[Cross-posted from ICanHazDataScience]
Hello. You’re probably here because you’re curious about data science. Or how and why it’s relevant to human development – i.e. not software development, but work that “gives everyone the chance to lead full lives”. Which is a very very broad concept, that includes the work done by big agencies like the UN, down to communities and individuals just trying to make a difference, or journalists writing stories about where the gaps and problems are. You might be here because you’re one of these people, and want to know how this new “data science” and “big data” will change your work; you might be a volunteer coder building tools to help them, or someone I haven’t anticipated yet. Whoever you are – welcome, and I hope this can be at least a little bit useful.
So. What is data science, and what’s special about it when it’s done to help human development?
If you look up “data science”, you’ll get several good papers on it:
- O’Reilly Radar “What is data science“, @mikeloukides 2010
- Quora “What is data science“, various, including @medriscoll, 2010
- Dataists, “A taxonomy of data science“, @hmason and @chrishwiggins, 2010
And the distinct impression (if you don’t read the articles above) that a) it’s all about statistics and coding, and b) there are a *lot* of pretty pictures involved.
Let’s stop for a moment. Yes, there are lots of pictures. And yes, there’s also statistics and coding. But that’s not the heart of data science.

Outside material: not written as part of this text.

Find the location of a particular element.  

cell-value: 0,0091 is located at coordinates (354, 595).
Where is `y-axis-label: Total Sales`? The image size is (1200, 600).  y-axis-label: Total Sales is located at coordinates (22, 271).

I’ve also been a systems engineer for a long time now, and from what I can tell form data scientists’ work and my own forays into it, is that a data scientist is one of those rare people who works at the boundary between engineering and business. What they effectively are, are translators – between the world of number and text crunching and the insights that drive business, progress, politics, stories. That’s why there are so many pictures: it’s not just because pictures are pretty, contain lots of information and draw in more people than numbers or words do (just look at any introductory course on giving a good presentation for some of the theory behind this), but it’s because what’s being created here is insight. Insight based not only on the numbers that a data scientist is given to work with, but all the other information available to them in the universe (internet, internal data stores and others) or obtained as part of their work (through FOIAs, direct investigation or discussion).
There have already been studies into the types of personality who make good data scientists (especially by people who, with the current shortage, are keen to develop their own), but we could also define this in terms of the company that they typically keep. The translator-personality goes some way to explaining the types of people that data scientists seem to hang out with – data geeks, architects, systems designers et al. The data gathering urge explains some of their connections to open data types, makers, and their recent interest in areas like the internet of things.